Constructions and Rigid Motions
• Know and be able to use precise definitions of geometric terms. • Make formal geometric constructions by hand and using geometry software. • Given a geometric figure and a rotation, reflection, or translation draw the transformed figure. • Develop definitions of rotation, reflection, and translation. • Represent transformations in the plane; describe transformations as functions whose inputs and outputs are points in the plane. • Describe the rotations and reflections that carry a given quadrilateral or regular polygon onto itself. • Prove that the measures of the interior angles of a triangle have sum 180°.
Students construct (with both compass and straight-edge and technology, rather than the physical models and transparencies used in eighth grade) perpendicular lines, parallel lines, and regular polygons, and develop formal definitions of these objects. Students then develop more precise definitions for translations, rotations, and reflections, and use these to describe symmetries - single rigid transformations that carry objects to themselves. Careful attention is given to properties of figures that are preserved (for example, as the result of a translation, a line segment is both parallel and congruent to the pre-image), as they will be important to following work with transformational proofs. Additionally, coordinates are used to represent rigid motions as functions that map points in the plane to points in the plane.
Students have worked with geometric shapes since kindergarten. In grade 4, they classified two-dimensional shapes by properties of their sides and angles, and in grade 5, they classified these shapes in a hierarchy based on properties. In grade 8, they were introduced to the concepts of rotation, reflection, and translation via physical models, transparencies, or geometry software. They defined congruence of two-dimensional figures in terms of these rigid motions, understanding that two figures were congruent if one could be obtained from the other via a sequence of rigid motions. Given a two-dimensional figure, students described the effect of a rotation, reflection, or translation on the figure in terms of coordinates. Students also worked with determining distances in the coordinate plane using the Pythagorean Theorem.
In this unit, the focus is on more precise definitions for many of the geometric figures that students worked with before high school. These definitions are given in terms of a few undefined notions, in contrast to definitions that students may have used earlier (e.g., a square is a rectangle in which all sides have equal length).
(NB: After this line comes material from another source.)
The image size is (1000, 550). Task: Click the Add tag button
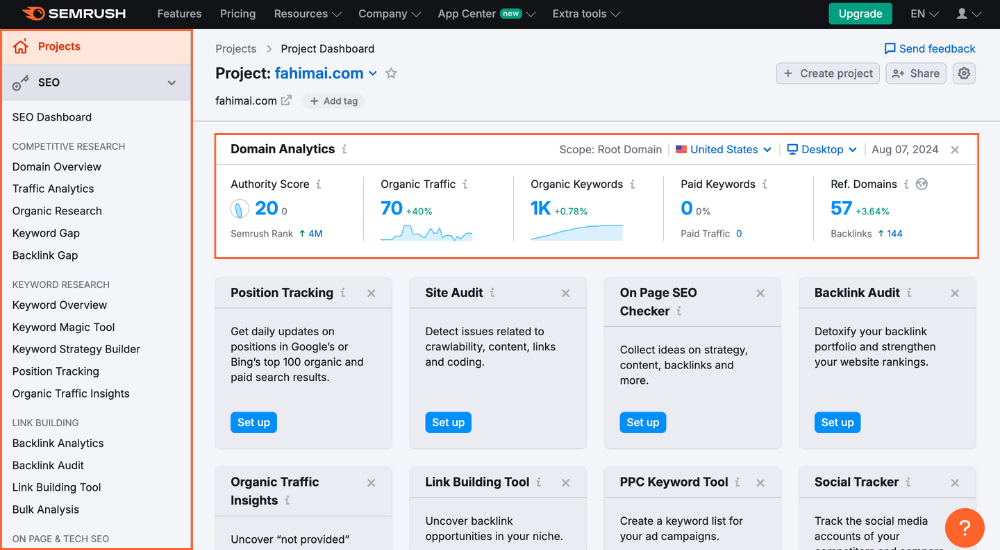coord(334,101)
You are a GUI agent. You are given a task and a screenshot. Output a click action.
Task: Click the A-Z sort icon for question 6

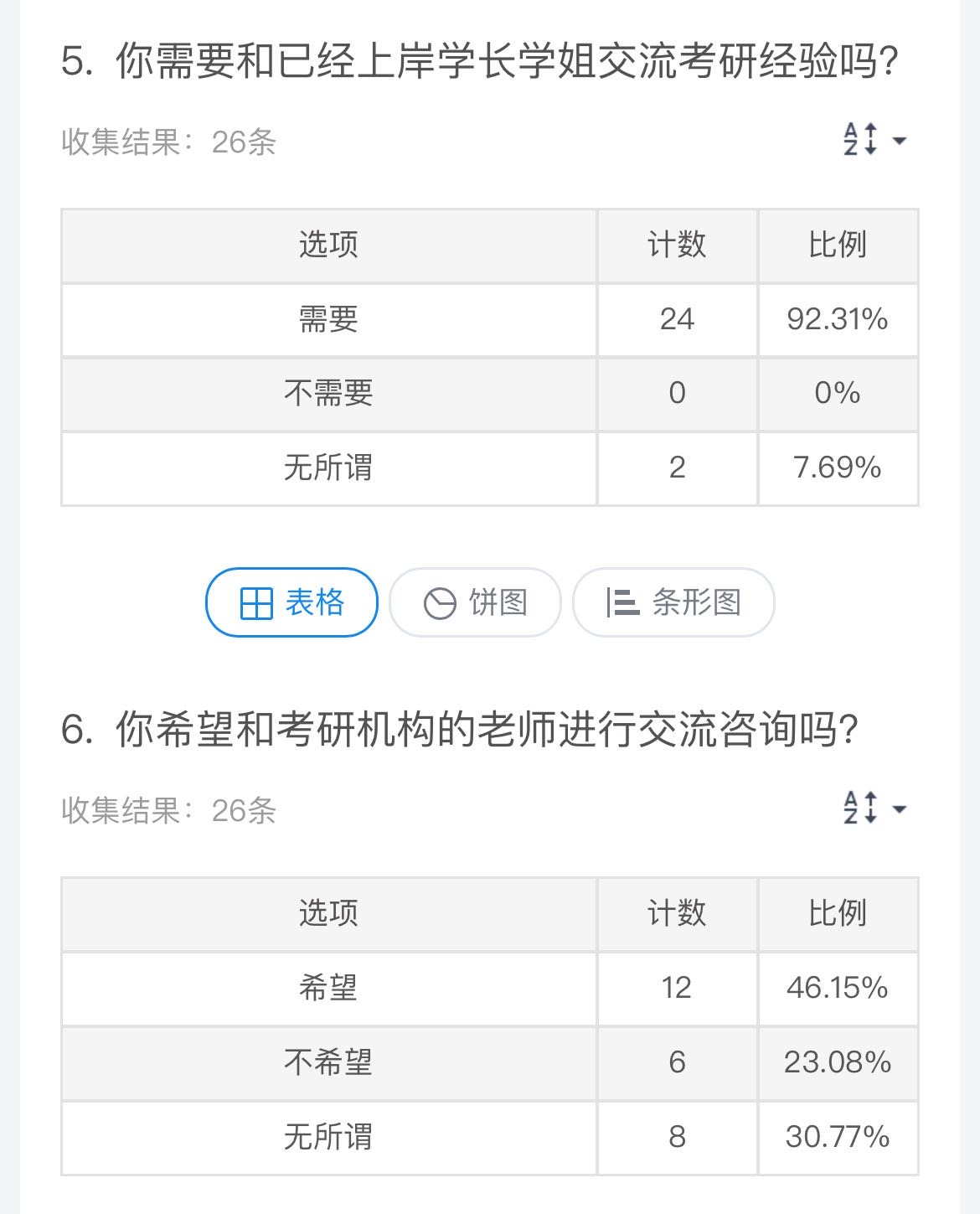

The unit begins by revisiting this prior knowledge. Next, students construct, by hand and using technology, perpendicular lines, parallel lines, equilateral triangles, squares, etc. and develop formal definitions of these objects. Students then continue to examine rigid motions in the plane. In the second part of the unit, students use coordinates to represent rigid motions as functions, that is, as mappings of points in the plane to points in the plane. The third part of the unit gives students an opportunity to attend to precision when describing shapes with various properties, e.g., a quadrilateral with exactly one rotation symmetry and no reflection symmetry.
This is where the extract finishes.